» EXERCISE GOAL: Please copy the lines of the entries below from the line with "Describe the element" to the line with "at that location.", without the pictures.

» RECORDS SHOWN:
◆ ◆ ◆ ◆ ◆ ◆ ◆
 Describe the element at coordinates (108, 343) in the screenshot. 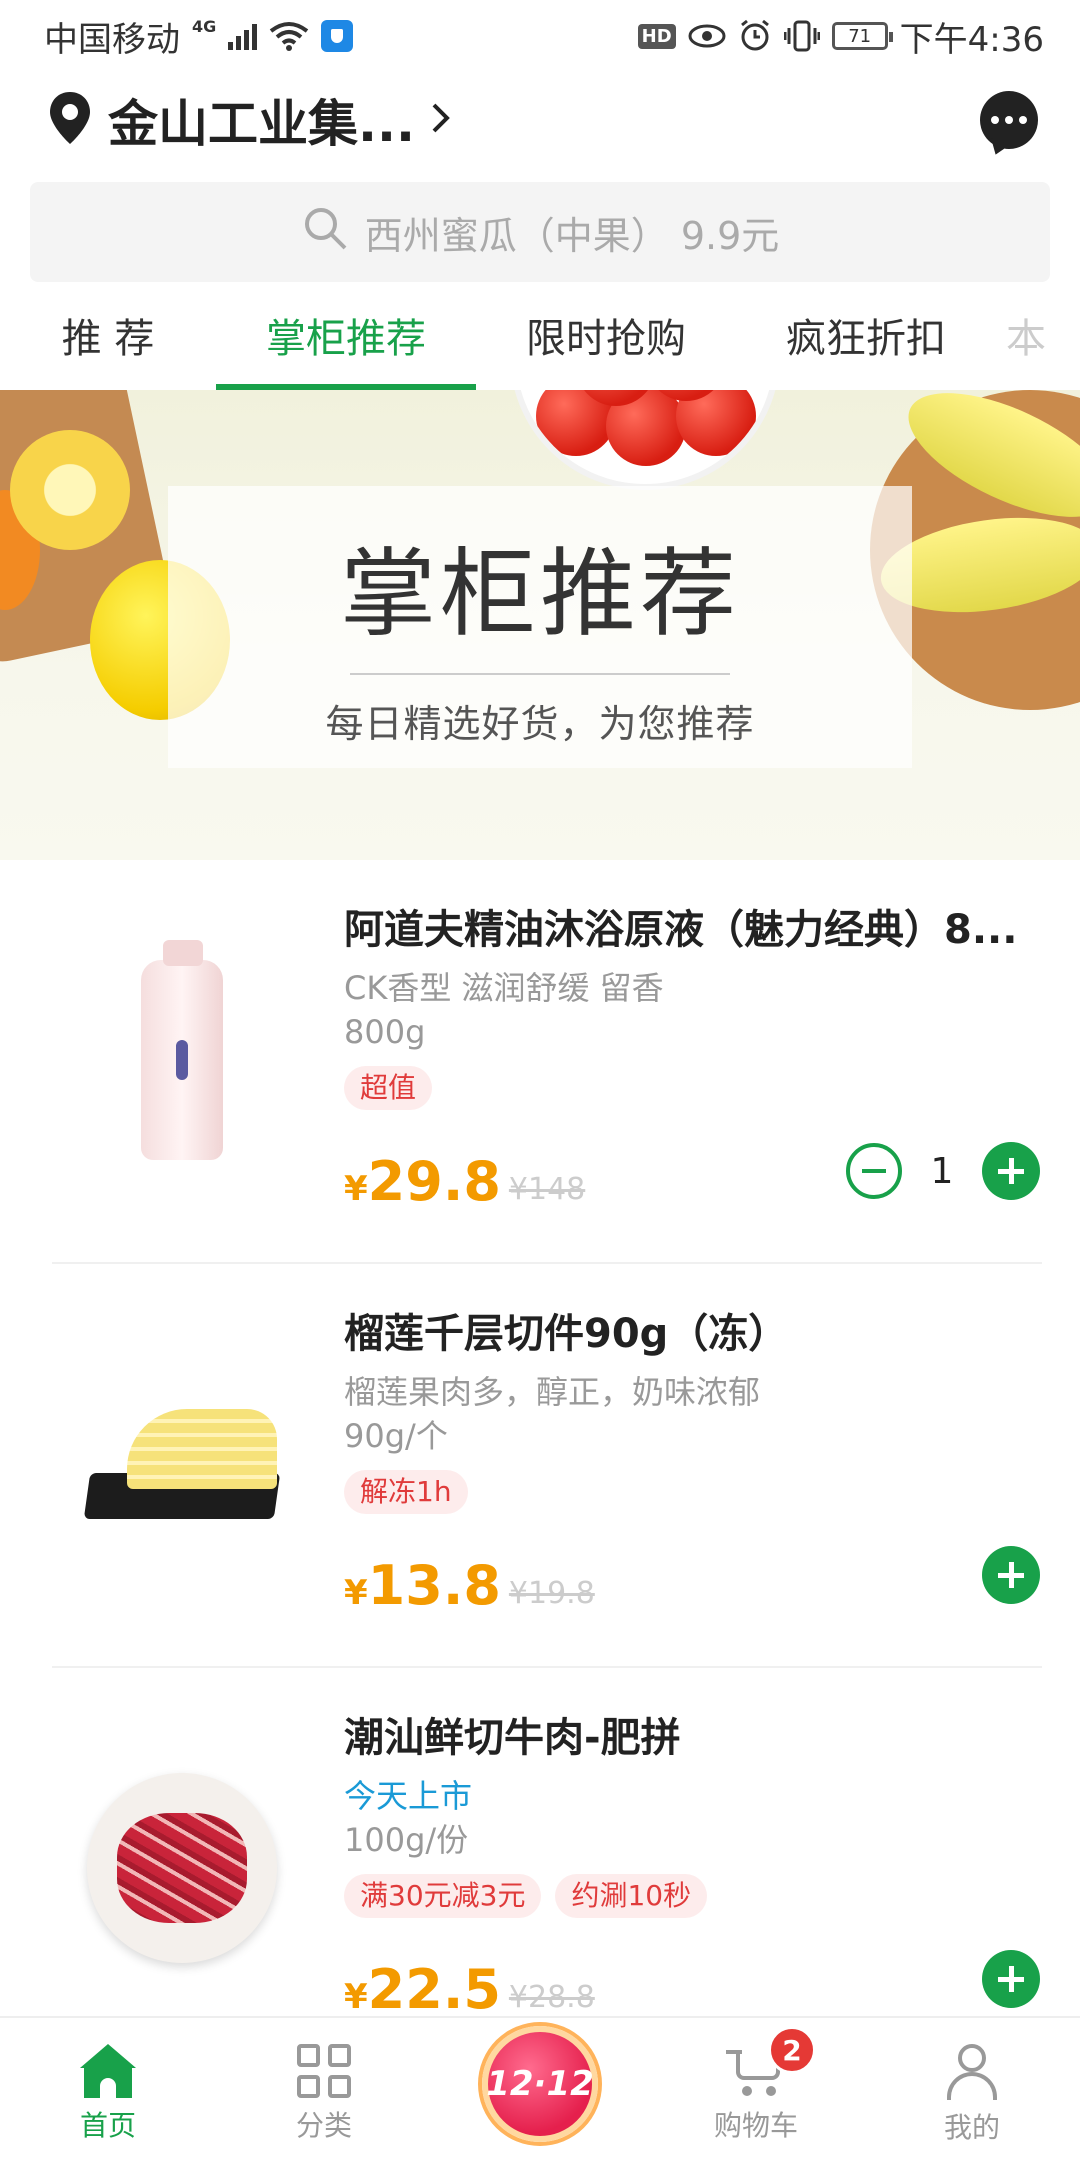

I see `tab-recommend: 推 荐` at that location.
◆ ◆ ◆ ◆ ◆ ◆ ◆
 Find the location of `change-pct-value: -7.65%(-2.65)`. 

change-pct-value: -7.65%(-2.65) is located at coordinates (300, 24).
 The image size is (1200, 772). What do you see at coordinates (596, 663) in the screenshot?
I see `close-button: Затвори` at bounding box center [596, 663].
◆ ◆ ◆ ◆ ◆ ◆ ◆
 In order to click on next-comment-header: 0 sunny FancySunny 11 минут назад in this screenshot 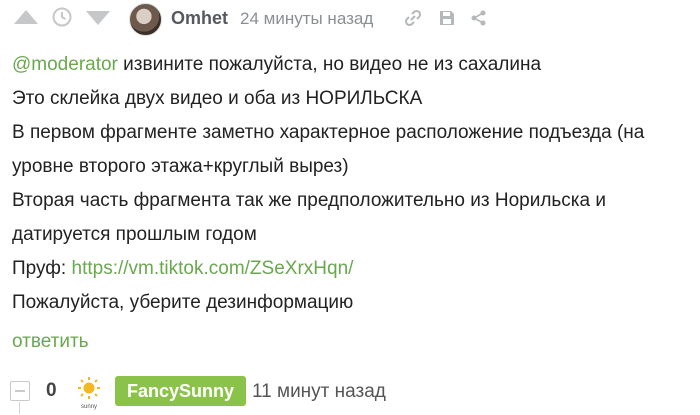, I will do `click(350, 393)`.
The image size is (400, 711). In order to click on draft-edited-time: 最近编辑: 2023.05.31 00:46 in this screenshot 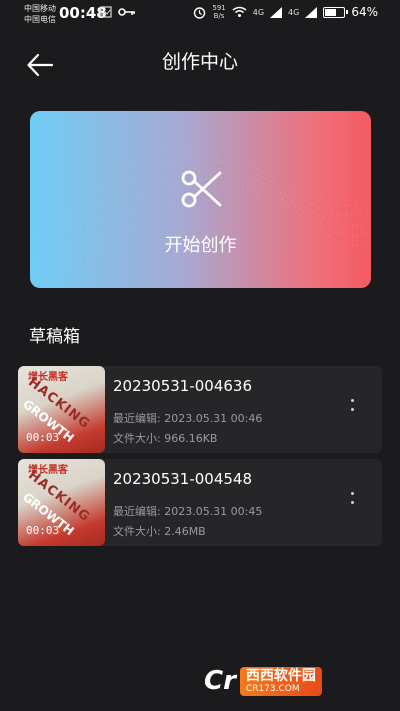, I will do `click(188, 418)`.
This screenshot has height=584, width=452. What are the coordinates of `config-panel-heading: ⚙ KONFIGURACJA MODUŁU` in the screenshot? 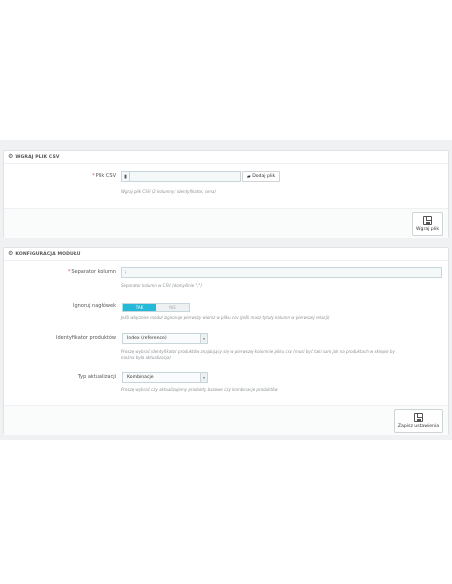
◆ ◆ ◆ ◆ ◆ ◆ ◆
» YOUR SOLUTION:
 Describe the element at coordinates (108, 343) in the screenshot. 

I see `tab-recommend: 推 荐` at that location.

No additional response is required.